Time is running out to join the ranks of Thomas Jefferson and James Monroe and make a mark in the College of William and Mary’s long history.
The College’s mascot search committee’s three-month submission period will end in less than three weeks, on June 30. The committee has been accepting mascot concepts from the public since April 1.
As of June 5, the committee had received 270 submissions, over half of which were submitted by alumni. Current students compose nearly 30 percent of the submissions and faculty and staff’s ideas make up 10 percent of the pool of potential mascots. Eight percent of the submitted concepts come from parents or other parties.
Ideas have included several birds, animals, mythical creatures and sea inhabitants, including whales and the “tribe of the ocean.” Other mascot concepts embody the College’s colonial history, such as the founding fathers or the William and Mary Green Coats. There have also been three food mascot submissions.
College President Taylor Reveley created the committee in early 2009 to find a new mascot for the College. The committee, chaired by Director of Athletics Terry Driscoll, is composed of fifteen members associated with the College, including two members of the Class of 2009, several alumni, athletic coaches, professors, and newly appointed Vice President for Student Affairs Virginia Ambler ’88 Ph.D. ’06.
“It is critical for this to be as open a process as it can be,” Driscoll said. “We want to come to a general consensus. In a process like this, no matter what somebody is not going to like the [final] idea, but we want a significant number of people to think it’s appropriate.”
William and Mary has been without a mascot since the College’s unofficial mascot, Colonial Ebirt, a furry, green creature wearing a tri-cornered hat, retired at the end of the 2005 academic year. The College’s school spirit suffered a previous blow when the NCAA refused the College’s appeal to keep the feathers on the College’s emblem in early 2006. The NCAA had placed the College on a list of universities whose mascot or symbols were deemed offensive due to American Indian imagery.
To keep the College community updated, the committee keeps a frequently updated blog, which details the search process. About once each week, the committee posts a small piece of a submitted mascot idea under a blog post titled “Can you see me now?” So far three mascot ideas have been revealed: Jack the Jester, a Wren, and a Friesian Horse. Not many other specific details of submissions have been released.
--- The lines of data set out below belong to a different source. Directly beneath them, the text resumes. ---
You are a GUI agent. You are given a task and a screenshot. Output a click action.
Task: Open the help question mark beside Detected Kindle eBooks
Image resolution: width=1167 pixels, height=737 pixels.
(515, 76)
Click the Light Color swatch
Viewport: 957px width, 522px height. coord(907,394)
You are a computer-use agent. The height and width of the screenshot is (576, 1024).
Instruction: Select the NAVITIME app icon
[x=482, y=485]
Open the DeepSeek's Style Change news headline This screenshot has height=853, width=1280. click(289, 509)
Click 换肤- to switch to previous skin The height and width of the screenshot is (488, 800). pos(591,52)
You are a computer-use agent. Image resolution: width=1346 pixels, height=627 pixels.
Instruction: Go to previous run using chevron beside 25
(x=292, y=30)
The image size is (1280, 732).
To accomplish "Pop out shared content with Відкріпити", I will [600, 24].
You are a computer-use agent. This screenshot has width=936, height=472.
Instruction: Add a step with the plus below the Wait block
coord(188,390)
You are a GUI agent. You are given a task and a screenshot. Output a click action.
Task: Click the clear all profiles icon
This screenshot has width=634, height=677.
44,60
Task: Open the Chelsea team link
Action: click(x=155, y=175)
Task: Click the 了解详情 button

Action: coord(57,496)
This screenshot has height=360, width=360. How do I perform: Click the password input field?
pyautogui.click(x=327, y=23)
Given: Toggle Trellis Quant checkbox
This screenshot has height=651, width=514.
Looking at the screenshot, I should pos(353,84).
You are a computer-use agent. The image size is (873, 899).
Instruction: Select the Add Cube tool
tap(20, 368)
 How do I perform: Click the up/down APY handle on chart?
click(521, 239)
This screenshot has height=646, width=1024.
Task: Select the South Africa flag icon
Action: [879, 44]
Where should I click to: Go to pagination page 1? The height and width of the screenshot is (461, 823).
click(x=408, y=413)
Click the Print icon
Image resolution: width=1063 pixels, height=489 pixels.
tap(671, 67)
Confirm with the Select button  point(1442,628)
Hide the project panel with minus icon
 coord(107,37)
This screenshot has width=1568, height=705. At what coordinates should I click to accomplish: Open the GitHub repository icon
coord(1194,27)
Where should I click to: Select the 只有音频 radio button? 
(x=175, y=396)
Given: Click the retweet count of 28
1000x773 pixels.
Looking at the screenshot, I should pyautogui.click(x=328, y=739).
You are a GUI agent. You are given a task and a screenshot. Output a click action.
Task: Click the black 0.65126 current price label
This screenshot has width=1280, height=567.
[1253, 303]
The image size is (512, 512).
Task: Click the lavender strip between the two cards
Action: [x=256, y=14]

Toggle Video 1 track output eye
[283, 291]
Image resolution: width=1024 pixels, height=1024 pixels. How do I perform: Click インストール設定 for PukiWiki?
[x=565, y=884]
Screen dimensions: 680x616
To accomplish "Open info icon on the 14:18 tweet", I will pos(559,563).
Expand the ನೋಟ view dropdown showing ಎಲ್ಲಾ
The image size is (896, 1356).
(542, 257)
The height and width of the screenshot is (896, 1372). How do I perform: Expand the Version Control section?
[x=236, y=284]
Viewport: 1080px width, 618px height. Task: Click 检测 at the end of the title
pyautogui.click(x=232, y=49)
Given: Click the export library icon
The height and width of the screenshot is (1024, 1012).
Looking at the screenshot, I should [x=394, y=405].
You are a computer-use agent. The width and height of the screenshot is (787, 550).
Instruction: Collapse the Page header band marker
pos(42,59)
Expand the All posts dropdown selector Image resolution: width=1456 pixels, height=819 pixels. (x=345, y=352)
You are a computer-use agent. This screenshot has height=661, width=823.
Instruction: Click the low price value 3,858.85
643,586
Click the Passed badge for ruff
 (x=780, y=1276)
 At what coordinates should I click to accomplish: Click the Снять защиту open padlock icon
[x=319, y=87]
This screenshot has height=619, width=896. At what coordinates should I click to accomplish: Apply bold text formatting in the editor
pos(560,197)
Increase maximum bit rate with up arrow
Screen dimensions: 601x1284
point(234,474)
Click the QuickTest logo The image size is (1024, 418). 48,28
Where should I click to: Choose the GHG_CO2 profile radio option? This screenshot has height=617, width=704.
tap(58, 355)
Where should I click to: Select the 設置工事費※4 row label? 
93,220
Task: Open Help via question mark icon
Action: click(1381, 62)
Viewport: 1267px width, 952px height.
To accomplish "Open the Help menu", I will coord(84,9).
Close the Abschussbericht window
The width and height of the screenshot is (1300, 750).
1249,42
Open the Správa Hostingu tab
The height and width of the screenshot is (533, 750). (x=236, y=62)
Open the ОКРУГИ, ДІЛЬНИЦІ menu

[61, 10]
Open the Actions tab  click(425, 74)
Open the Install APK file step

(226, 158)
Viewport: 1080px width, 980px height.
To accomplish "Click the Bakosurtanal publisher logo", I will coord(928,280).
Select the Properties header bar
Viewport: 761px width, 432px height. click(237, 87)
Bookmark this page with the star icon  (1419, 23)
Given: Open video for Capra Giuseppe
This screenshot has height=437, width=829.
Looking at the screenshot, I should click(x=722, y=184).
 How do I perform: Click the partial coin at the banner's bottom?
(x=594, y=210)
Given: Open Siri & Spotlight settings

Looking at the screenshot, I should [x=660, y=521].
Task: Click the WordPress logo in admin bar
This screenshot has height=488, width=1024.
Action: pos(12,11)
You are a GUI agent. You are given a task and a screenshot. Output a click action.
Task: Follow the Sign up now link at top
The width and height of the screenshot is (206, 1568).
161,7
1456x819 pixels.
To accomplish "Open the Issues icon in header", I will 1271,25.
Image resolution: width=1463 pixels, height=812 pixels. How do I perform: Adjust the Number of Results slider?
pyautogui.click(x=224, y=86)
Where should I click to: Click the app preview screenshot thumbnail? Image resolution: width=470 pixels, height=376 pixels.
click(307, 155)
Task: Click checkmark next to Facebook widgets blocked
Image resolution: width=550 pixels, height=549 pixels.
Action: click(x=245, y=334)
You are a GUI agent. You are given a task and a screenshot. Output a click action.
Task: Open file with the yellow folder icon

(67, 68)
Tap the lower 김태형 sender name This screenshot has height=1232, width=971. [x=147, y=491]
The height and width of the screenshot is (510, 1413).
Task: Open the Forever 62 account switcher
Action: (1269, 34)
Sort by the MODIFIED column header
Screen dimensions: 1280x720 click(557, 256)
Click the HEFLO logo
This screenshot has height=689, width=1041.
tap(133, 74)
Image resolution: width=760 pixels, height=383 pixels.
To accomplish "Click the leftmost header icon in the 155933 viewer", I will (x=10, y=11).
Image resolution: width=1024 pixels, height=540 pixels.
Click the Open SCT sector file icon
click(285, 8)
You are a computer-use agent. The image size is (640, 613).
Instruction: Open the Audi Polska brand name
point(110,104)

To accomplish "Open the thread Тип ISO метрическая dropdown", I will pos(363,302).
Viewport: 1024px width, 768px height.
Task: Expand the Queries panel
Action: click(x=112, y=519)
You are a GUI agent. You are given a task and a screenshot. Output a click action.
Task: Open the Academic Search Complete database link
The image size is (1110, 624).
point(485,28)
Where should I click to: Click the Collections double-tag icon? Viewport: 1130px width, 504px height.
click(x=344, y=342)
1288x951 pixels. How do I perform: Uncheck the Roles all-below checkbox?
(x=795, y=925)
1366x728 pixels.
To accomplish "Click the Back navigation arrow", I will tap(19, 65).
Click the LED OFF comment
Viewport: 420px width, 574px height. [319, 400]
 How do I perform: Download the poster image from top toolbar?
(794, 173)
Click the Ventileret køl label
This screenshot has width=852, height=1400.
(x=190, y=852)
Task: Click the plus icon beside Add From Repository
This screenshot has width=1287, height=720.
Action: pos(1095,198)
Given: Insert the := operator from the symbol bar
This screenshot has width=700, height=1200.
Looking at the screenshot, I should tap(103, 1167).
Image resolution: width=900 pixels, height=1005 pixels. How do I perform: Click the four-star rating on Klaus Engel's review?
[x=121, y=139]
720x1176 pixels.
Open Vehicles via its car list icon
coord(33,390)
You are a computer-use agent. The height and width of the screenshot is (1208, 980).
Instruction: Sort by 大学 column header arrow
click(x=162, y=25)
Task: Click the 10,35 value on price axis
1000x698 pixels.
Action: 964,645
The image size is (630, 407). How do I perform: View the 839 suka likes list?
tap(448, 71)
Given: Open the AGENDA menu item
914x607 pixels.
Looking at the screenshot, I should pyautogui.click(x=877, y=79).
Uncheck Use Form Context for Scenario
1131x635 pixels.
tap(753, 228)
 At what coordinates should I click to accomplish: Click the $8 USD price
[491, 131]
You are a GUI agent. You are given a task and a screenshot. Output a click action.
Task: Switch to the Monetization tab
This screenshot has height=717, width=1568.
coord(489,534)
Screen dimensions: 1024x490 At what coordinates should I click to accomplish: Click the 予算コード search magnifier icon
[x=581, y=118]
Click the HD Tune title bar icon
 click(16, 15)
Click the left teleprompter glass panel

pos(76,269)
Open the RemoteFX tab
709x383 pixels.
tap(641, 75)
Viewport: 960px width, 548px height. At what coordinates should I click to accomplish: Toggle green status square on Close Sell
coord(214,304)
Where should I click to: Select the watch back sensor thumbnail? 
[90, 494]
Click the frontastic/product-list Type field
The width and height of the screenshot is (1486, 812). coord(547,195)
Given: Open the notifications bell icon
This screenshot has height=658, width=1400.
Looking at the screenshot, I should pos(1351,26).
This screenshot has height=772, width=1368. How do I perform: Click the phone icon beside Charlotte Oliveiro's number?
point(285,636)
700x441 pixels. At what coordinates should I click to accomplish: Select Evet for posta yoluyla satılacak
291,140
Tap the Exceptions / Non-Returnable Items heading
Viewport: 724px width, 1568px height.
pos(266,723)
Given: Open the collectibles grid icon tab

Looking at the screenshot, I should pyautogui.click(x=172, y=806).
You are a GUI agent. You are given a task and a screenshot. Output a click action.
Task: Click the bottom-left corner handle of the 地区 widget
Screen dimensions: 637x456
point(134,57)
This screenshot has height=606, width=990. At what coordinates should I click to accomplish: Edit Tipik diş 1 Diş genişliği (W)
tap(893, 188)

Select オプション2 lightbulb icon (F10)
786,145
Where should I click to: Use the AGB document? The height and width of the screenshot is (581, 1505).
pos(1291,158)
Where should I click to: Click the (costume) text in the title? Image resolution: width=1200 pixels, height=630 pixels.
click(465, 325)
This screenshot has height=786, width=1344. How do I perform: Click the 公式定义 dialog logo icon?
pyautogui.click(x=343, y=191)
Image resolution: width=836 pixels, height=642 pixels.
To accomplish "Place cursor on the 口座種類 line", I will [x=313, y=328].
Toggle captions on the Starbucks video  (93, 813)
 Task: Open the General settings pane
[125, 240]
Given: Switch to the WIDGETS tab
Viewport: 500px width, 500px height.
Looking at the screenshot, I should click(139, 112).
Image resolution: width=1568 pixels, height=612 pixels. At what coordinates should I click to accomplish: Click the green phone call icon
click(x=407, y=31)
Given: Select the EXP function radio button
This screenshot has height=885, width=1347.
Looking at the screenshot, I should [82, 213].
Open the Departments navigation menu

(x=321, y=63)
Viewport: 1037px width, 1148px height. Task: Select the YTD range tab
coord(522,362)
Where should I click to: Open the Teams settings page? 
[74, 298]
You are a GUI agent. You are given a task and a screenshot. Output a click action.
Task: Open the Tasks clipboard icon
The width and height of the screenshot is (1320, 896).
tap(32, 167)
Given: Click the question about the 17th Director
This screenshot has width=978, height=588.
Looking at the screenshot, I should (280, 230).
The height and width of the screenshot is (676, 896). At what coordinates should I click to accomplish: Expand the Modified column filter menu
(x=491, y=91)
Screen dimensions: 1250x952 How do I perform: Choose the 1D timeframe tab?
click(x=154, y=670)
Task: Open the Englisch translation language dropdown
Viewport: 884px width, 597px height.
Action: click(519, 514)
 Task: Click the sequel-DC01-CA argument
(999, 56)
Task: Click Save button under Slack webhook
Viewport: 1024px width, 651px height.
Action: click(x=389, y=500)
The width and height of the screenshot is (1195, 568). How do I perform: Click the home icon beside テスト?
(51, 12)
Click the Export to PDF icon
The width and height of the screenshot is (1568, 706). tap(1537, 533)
The search committee established several rules to guide those wishing to submit mascot ideas. Submissions will not be considered if they overlap with any of the other 11 mascots in the CAA, which include a lion, a bulldog and a tiger. Also, the mascot concepts should lend themselves to a costume and should utilize the College’s colors of green, gold, and silver. According to the committee’s blog, at least 25 submissions have been eliminated because they did not adhere to the guidelines.
Students at the College have taken to Facebook to voice their opinions, creating groups in support of various mascots including the phoenix and Bricky the Brick. There is also a group of students calling for Colonel Ebirt’s return as the College’s mascot, but according to the retired mascot’s blog, he is happily enjoying his retirement with no plans to return.
Driscoll said that the committee had already begun contracting a design company, which would elaborate on a handful of mascot ideas before the committee reveals the concepts to the College community. Though no exact dates have been set, the committee has released a tentative timeline and plans to reveal three to five mascot ideas to the College community for feedback between September and November.
The committee then hopes to present a finalized idea to Reveley in early December and, with the president’s approval, reveal the new mascot.
“My hope is that the mascot, once chosen and unleashed,” Reveley said in an e-mail, “will be quickly embraced by the William and Mary community, on campus and off, becoming a unifying, fun symbol of [the College].”
Submissions are accepted through the mail as well as online on the committee’s website.